Pourquoi le collectif #MeTooThéâtre ne va finalement pas prononcer de discours à la cérémonie des Molières
Par Juliette GeayLa youtubeuse Marie Coquille-Chambel, à l'origine du mouvement #MeTooThéâtre, accuse l'organisation d'avoir censuré le discours qu'elle devait prononcer. Le président des Molières Jean-Marc Dumontet réfute cette accusation. Le collectif a appelé à protester devant les Folies Bergère.
C'est une cérémonie très attendue par la profession, mais tout le monde ne sera pas là pour autant. Le collectif #MeTooThéâtre, fondé en octobre 2021 pour dénoncer les violences sexuelles dans ce milieu, a annoncé ce samedi qu'il ne participerait finalement pas à la remise des Molières. Invitée par l'organisation pour prononcer un discours sur scène sur les violences sexistes et sexuelles, la fondatrice du collectif, Marie Coquille-Chambel, accuse les Molières d'avoir "censuré" son texte. Le président des Molières, Jean-Marc Dumontet, rejette cette accusation. Il estime que le texte proposé ne correspondait pas à l'accord conclu entre les deux parties.

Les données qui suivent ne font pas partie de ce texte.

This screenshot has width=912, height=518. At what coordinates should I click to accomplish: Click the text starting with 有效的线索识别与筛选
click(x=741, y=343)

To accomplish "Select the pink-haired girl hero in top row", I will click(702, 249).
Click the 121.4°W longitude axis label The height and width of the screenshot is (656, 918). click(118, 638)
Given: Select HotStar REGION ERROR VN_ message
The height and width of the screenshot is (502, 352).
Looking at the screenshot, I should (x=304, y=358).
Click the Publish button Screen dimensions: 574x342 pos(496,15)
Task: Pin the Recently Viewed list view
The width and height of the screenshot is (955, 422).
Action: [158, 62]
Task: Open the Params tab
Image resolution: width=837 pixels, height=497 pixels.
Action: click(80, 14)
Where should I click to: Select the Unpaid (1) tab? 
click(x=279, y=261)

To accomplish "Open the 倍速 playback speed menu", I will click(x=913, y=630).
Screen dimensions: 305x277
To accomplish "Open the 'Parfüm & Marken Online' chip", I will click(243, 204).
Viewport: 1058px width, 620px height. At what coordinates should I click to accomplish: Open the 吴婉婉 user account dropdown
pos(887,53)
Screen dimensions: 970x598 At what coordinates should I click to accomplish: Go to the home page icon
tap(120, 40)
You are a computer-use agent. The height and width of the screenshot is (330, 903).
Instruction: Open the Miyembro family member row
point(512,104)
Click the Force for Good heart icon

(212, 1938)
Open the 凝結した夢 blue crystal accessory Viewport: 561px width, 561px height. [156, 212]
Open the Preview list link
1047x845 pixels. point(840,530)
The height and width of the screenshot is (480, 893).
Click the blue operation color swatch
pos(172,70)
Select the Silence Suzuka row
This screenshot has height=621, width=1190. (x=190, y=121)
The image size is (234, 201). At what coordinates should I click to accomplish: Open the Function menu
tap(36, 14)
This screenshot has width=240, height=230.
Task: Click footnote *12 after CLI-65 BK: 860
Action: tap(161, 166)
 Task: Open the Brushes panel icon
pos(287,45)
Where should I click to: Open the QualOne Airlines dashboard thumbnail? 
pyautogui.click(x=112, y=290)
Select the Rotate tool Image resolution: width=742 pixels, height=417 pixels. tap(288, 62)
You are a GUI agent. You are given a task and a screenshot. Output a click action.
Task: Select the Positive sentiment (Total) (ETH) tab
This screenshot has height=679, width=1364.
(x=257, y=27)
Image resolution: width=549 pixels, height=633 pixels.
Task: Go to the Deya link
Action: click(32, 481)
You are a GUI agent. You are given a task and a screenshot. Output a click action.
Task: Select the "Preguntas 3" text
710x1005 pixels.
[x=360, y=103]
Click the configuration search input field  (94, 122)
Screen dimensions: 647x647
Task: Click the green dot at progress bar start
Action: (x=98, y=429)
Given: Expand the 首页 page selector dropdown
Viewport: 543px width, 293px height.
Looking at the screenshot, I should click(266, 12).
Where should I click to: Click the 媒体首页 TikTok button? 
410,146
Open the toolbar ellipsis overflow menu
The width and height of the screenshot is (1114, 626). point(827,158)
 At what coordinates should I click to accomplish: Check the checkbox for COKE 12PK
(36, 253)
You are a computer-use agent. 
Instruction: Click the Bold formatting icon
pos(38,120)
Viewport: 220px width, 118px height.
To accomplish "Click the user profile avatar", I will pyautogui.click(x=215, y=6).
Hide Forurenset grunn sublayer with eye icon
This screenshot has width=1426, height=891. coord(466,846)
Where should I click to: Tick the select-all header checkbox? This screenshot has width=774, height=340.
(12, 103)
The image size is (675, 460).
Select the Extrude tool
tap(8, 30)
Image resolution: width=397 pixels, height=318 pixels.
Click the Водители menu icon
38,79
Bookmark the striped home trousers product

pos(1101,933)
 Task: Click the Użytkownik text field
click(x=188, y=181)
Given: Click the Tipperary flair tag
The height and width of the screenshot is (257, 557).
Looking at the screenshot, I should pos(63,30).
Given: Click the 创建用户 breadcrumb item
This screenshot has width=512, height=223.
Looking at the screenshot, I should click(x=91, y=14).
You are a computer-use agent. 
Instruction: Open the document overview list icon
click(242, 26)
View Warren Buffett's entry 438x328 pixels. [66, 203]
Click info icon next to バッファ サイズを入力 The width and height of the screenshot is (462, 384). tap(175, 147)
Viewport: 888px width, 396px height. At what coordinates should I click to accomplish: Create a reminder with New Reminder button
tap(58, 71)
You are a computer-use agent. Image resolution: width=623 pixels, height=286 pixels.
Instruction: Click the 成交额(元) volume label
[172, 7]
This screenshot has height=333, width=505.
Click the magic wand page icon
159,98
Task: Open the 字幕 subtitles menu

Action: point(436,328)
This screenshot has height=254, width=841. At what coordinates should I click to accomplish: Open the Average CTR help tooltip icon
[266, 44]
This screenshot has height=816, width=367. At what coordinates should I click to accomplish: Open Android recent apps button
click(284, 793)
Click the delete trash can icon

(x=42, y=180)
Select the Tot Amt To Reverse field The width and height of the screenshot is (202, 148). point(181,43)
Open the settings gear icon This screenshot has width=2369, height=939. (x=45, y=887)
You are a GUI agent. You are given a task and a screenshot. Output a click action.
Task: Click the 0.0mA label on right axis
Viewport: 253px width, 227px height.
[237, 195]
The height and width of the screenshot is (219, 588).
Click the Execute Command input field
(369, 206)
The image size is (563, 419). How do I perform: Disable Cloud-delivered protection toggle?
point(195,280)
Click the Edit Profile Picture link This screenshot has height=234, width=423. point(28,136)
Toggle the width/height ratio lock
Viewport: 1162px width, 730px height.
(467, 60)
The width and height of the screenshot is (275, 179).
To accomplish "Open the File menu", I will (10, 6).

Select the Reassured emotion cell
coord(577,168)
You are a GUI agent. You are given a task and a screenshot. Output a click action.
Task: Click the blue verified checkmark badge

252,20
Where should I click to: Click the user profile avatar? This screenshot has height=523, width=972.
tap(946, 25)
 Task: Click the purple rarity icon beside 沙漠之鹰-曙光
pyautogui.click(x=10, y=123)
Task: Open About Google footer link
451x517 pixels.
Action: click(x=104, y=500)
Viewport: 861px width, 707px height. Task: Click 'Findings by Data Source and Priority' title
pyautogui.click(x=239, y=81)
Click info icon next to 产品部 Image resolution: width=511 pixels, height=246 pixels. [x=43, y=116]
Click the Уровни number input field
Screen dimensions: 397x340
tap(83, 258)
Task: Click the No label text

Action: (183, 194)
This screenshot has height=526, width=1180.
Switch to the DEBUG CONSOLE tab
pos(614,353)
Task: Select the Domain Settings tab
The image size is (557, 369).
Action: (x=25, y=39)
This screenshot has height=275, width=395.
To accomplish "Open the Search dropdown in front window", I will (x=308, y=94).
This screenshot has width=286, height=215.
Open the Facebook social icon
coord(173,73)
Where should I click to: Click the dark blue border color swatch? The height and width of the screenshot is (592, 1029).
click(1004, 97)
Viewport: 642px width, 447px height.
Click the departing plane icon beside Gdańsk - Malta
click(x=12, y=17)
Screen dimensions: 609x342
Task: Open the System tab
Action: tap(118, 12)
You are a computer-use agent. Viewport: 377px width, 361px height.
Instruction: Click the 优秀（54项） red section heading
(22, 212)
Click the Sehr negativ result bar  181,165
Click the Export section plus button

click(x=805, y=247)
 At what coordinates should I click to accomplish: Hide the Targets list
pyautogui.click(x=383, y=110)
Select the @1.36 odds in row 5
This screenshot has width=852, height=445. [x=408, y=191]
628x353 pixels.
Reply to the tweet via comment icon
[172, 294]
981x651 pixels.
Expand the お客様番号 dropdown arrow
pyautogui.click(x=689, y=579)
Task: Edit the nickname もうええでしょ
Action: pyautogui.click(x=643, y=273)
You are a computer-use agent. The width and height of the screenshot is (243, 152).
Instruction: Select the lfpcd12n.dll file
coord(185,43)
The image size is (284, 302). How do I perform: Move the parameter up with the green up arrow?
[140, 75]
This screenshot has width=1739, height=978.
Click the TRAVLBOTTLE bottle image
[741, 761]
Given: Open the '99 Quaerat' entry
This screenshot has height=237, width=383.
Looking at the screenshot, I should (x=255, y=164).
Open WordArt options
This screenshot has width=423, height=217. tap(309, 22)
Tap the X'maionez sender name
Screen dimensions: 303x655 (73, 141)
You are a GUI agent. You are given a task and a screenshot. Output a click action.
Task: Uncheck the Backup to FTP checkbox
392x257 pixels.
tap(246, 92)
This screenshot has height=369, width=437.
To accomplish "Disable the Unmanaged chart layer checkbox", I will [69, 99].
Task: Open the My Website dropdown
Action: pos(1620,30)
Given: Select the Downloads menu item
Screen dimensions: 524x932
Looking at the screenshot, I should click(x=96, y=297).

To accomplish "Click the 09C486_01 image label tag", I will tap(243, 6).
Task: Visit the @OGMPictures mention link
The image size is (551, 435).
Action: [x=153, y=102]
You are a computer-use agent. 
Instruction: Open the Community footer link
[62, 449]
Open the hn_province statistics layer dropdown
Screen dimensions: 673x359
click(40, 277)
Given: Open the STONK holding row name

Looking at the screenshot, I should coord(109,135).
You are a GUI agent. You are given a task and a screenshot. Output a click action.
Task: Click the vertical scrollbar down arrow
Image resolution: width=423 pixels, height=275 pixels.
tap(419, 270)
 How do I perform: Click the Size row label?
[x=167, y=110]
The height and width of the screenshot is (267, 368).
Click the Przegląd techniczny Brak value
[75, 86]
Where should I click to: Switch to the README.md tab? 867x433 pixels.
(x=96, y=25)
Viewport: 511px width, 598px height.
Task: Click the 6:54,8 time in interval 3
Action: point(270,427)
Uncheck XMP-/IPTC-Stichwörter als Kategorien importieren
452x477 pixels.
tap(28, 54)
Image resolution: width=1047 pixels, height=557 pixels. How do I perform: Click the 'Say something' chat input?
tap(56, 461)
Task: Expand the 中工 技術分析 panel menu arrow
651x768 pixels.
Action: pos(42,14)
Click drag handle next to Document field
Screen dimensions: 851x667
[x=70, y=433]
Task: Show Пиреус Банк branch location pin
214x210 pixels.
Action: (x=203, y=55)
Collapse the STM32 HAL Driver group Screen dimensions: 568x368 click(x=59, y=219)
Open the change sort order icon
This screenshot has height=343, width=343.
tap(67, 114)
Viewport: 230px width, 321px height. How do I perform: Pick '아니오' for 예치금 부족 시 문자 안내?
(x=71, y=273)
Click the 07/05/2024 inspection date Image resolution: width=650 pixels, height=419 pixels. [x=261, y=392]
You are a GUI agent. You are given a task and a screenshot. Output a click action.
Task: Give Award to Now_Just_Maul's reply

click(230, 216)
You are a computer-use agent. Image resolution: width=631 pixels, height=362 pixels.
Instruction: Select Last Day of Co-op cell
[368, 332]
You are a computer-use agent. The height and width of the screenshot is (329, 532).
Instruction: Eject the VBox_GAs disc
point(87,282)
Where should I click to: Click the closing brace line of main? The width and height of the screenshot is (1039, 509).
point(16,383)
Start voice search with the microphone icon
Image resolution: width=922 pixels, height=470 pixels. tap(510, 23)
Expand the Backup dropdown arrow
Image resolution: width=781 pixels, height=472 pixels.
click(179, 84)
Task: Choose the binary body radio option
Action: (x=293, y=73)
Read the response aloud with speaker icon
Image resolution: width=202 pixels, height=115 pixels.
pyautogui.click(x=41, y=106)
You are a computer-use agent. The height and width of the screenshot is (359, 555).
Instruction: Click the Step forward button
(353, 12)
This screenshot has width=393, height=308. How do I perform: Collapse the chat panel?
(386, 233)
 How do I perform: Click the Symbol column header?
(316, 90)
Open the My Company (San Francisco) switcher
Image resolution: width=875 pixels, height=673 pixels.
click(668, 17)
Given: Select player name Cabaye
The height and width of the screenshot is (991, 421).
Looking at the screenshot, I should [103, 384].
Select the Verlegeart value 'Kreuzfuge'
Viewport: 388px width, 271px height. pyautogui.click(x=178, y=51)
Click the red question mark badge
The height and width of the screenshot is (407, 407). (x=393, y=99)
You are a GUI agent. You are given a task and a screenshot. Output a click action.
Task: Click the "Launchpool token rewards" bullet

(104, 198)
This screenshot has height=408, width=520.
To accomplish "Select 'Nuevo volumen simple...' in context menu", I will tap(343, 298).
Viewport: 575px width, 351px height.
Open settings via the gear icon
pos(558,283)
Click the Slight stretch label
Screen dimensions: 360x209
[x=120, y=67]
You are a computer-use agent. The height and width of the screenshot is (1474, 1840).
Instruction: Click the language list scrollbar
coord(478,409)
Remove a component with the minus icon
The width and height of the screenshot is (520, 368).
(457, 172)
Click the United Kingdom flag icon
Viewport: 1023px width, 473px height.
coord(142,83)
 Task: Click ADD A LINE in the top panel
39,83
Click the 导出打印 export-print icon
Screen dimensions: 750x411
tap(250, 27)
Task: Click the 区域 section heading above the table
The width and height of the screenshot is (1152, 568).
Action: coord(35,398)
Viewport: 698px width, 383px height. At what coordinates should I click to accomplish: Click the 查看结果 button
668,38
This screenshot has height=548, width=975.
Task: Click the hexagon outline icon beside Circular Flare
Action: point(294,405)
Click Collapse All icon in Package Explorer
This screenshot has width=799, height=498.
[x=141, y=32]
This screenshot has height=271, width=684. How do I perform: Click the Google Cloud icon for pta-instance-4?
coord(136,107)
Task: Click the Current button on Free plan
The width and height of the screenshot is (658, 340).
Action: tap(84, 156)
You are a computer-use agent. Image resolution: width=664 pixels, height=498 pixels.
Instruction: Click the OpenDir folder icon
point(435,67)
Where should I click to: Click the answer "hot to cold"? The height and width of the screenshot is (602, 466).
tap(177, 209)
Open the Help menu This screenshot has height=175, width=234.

"Je m’appelle Marie Coquille-Chambel et j’ai été violée par un acteur de la Comédie-Française en 2020", écrit la fondatrice de #MeTooThéâtre en première phrase de son discours, qui ne sera finalement pas prononcé, mais qu'elle a publié samedi 28 mai sur un blog de Mediapart. Cette première phrase est au centre de la polémique. Marie Coquille-Chambel, critique de théâtre sur YouTube, fait directement référence à son ex-conjoint, Nâzim Boudjenah, sociétaire de la Comédie Française contre lequel elle a porté plainte pour "viol", avec constitution de partie civile.
Un désaccord sur le contenu du discours
Or, explique Jean-Marc Dumontet, lorsqu'il a proposé à la fondatrice de #MeTooThéâtre en avril dernier de prononcer un discours sur les violences sexistes et sexuelles dans le milieu lors de la cérémonie des Molières, "nous avons convenu qu'à aucun moment il n'y aurait d'attaques ad hominem, que des affaires personnelles ne seraient citées."
Au contraire, il s'agissait selon lui d'annoncer "une proposition" suggérée par Marie Coquille-Chambel, pour "la mise en place d'un référent sur les agressions sexuelles dans chaque théâtre ou compagnie", comme cela existe dans le cinéma. Or "aucune proposition", selon lui, dans ce discours relu avant la cérémonie. Mais pour le collectif, il n'était pas question "de policer notre parole, pour correspondre à une demande qui serait de proposer simplement une solution", explique Marie Coquille-Chambel.
Le refus de policer sa parole
Elle renchérit : "Tout au long de la semaine on m'a demandé le texte, en me disant que ce n'était pas pour nous policer mais pour préparer les répétitions". Elle le fournit finalement ce samedi, "très en retard", selon l'organisation. Marie Coquille-Chambel indique qu'on l'a tout de suite rappelée pour opérer un certain nombre d'"amendements". À ce moment-là, le collectif #MeTooThéâtre décide de ne plus répondre, et publie un communiqué samedi 28 mai au soir sur Twitter. "Ce n'était pas possible qu'on nous censure. Pouvoir dire à une heure de grande écoute qu'on croit des victimes, dans une cérémonie officielle de remise de prix culturels, ça ne me parait pas étonnant, ni politiquement trop engageant."
Un autre passage a été l'objet de discorde. Marie Coquille-Chambel décrivait dans son discours "une cérémonie où des hommes accusés de viol sont nommés et continuent de se produire sans jamais avoir été inquiétés par la justice". "Je ne crois pas que c'est vrai", et surtout "ça n'avance à rien", répond Jean-Marc Dumontet. Le collectif #MeTooThéâtre a appelé à un rassemblement de protestation devant les Folies Bergère à partir de 19h30.